My Grandfather and the Tsarevitch

I feel as if I hardly knew my grandfather, Paul Woronoff (or Pavel Voronov as he was known in Russian). He died when I was nine years old, although I have a few good memories of him. By the time I was born he had already lived a full life and seen much drama. My grandfather served for four years in close proximity to the last Tsar of Russia, Tsar Nicholas II, as an officer on the royal yacht, The Standart. During his time in the Tsar’s service he became quite close to the only son of Nicholas and Alexandra, the Grand Duke Alexis who is seen in the photo above, being held by my grandfather. My grandmother, in her book “Upheaval”, explains:

The little Grand Duke Alexis, heir-apparent to the throne, was particularly fond of him (here she speaks of my grandfather) – the Empress told me once that he always had my husband’s photograph by his bedside – and, of course, my husband was completely devoted to the little boy.

No one, I think, could help loving that child, who, besides his natural charm, won everybody by the kindness of his heart, his responsiveness to other people’s troubles – he was always first to help and comfort – and the patience with which he bore the terrible disease that made him a martyr from time to time.

The terrible disease my grandmother writes about is haemophilia, a blood disorder which can cause haemorrhages and even death. Haemophilia is a genetic condition which is passed on by the mother. According to my grandmother, the Empress was devastated when she was told she had passed this dreadful disease to her son.

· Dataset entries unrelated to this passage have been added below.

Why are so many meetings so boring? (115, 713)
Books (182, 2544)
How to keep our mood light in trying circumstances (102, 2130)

In her book my grandmother tells of the last time she saw the Tsarevitch and Empress Alexandra. My grandfather, on account of ill health had been ordered to take a cure at a watering resort in the Caucasus and, just before their departure, they were invited to spend the evening with the Empress and her children. I quote my grandmother again:

The last time I had been to the Palace the Empress had received me in one of the children’s rooms and the Tsarevitch had been wheeled in there in his bed. He was then recovering from one of the attacks of his terrible illness and he looked very thin and pale.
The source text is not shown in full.